3. K kann die Behandlungskosten des Katers in Höhe von €200 nach §§ 437 Nr. 3, 280 Abs. 1, 3, 281 BGB als Schaden statt der Leistung ersetzt verlangen.

Nein, das ist nicht der Fall!

Der Wechsel von der Erfüllung zum Schadensersatz statt der Leistung ist nur möglich, wenn neben den allgemeinen Voraussetzungen des § 280 Abs. 1 BGB, auch die besonderen Voraussetzungen des jeweiligen Tatbestandes erfüllt sind. Im Falle der Schlechtleistung (§§ 280 Abs. 1, 3, 281 BGB) muss eine vom Gläubiger gesetzte, angemessene Nachfrist erfolglos abgelaufen sein.K hat den Kater direkt zum Tierarzt gebracht und V keine Frist gesetzt. Dadurch hat sie V die Möglichkeit genommen, nachzuerfüllen. Mangels Fristsetzung ist ein Schadensersatzanspruch ausgeschlossen.

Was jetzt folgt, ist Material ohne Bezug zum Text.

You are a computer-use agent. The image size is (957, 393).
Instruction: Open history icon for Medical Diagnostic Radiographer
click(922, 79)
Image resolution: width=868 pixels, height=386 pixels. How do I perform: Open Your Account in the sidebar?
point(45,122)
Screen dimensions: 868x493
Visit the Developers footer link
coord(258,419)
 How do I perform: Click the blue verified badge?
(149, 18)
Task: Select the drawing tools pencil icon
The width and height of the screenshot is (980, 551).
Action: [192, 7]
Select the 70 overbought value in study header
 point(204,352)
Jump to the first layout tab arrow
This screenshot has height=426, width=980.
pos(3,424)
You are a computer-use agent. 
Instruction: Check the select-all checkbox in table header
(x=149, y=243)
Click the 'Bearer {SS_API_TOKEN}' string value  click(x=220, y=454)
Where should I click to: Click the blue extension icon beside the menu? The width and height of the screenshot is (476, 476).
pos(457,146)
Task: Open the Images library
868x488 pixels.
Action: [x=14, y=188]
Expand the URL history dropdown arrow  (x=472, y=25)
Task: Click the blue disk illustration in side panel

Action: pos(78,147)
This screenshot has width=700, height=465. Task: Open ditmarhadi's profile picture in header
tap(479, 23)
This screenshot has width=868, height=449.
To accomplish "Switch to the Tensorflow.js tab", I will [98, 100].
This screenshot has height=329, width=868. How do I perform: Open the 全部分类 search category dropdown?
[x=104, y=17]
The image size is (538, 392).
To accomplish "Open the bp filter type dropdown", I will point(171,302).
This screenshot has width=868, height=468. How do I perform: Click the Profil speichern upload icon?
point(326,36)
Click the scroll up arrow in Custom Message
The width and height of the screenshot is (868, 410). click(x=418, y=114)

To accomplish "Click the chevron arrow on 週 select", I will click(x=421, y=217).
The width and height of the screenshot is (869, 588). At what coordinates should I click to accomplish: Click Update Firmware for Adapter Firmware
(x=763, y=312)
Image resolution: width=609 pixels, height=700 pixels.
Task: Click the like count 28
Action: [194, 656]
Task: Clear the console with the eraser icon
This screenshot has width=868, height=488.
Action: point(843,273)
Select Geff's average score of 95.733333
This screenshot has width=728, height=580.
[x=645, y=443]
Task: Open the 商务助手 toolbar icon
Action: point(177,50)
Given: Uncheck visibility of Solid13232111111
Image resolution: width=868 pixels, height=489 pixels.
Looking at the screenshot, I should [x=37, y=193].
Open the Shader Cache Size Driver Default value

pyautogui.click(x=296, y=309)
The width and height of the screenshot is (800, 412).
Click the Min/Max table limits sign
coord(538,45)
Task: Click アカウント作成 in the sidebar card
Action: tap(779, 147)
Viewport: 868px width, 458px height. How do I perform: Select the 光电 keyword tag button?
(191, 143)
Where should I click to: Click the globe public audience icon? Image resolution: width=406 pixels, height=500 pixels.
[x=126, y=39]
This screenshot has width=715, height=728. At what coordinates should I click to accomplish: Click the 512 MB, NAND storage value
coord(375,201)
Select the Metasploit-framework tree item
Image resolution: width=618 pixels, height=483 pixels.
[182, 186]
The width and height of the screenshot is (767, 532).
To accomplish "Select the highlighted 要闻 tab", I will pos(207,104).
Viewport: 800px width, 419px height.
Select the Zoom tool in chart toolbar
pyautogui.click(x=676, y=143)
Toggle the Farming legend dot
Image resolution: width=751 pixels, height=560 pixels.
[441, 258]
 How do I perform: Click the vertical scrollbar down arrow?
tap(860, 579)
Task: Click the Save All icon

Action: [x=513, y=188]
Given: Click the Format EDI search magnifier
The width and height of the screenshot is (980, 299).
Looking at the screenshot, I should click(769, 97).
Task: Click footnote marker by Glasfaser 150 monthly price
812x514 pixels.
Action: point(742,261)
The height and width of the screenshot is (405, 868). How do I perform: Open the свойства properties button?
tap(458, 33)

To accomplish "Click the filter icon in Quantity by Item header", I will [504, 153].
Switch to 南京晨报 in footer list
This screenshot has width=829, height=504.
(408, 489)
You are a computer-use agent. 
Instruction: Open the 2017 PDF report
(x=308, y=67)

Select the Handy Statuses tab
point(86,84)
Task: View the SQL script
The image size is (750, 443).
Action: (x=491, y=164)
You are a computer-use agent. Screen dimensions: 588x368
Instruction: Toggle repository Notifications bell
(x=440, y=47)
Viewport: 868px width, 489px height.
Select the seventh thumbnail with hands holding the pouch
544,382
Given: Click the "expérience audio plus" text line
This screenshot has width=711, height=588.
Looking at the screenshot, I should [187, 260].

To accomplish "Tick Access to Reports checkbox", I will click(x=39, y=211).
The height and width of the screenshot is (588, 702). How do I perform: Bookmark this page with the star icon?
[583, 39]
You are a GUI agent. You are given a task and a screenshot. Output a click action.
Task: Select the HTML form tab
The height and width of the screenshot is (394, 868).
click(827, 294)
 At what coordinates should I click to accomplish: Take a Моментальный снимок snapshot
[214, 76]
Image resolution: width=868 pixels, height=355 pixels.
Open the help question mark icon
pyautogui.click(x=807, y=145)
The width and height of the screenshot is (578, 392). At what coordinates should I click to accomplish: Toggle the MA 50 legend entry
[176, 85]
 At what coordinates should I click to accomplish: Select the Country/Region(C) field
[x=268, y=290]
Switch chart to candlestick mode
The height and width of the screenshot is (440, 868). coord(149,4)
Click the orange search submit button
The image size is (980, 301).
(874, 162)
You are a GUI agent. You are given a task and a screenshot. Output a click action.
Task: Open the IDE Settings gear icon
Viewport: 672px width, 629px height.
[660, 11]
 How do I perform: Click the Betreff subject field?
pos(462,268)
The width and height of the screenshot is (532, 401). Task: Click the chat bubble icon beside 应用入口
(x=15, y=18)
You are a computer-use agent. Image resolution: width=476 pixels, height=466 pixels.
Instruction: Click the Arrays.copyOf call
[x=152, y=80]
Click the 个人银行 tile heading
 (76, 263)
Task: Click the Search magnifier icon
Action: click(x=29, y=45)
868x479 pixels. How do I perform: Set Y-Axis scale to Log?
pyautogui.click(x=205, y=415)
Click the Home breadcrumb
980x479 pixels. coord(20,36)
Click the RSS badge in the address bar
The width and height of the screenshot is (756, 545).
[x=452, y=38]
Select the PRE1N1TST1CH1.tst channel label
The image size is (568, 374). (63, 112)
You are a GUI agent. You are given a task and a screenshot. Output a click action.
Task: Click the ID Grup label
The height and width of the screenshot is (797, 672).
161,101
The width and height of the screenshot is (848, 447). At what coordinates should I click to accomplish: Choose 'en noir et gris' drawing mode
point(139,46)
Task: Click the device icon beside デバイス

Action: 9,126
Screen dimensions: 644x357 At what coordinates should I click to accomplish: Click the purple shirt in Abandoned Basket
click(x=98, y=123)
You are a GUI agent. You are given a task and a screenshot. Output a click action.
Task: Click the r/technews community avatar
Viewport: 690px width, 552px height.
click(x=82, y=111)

4. Bei den Kosten für die Behandlung der anderen Katzen handelt es sich um einen Schaden statt der Leistung.

Nein, das trifft nicht zu!

Zum Schadensersatz statt der Leistung gehören alle Schadensposten, die durch eine Nacherfüllung im letztmöglichen Zeitpunkt entfallen würden.Selbst wenn V den Kater noch behandeln ließe, würde dadurch die Pilzinfektion der übrigen Katzen nicht mehr geheilt.

5. Bei den Kosten für die Behandlung der anderen Katzen handelt es sich um einen Schaden neben der Leistung.

Ja!

Zum Schadensersatz neben der Leistung gehören alle Beeinträchtigungen der Rechtsgüter des Gläubigers, die auch bei einer Leistungserbringung zum spätestmöglichen Zeitpunkt nicht mehr entfielen.Auch wenn V den Kater hätte behandeln lassen, so wären dadurch die übrigen Katzen nicht gesund geworden.Der Schadensersatz neben der Leistung tritt neben den Erfüllungsanspruch. Da der Schuldner weiterhin seine geschuldete Leistung erbringen darf, bedarf es hier - anders als beim Schadensersatz statt der Leistung - keiner weiteren Voraussetzungen zum Schutz des Schuldners.

6. K kann die Behandlungskosten der Katzen in Höhe von €1.000 nach §§ 437 Nr. 3, 280 Abs. 1, 241 Abs. 2 BGB als Schaden neben der Leistung ersetzt verlangen.

Genau, so ist das!

Der Anspruch setzt voraus: (1) Schuldverhältnis (=Kaufvertrag), (2) Pflichtverletzung (=Mangel), (3) Vertretenmüssen, (4) Schaden.K und V haben einen Kaufvertrag geschlossen. Durch die Lieferung des infizierten Katers hat V mangelhaft geleistet. Das Verschulden wird vermutet (§ 280 Abs. 1 S. 2 BGB) und ein Schaden in Form der Infizierung der übrigen Katzen ist eingetreten. Die Behandlungskosten kann K nach § 249 Abs. 2 S. 1 BGB ersetzt verlangen.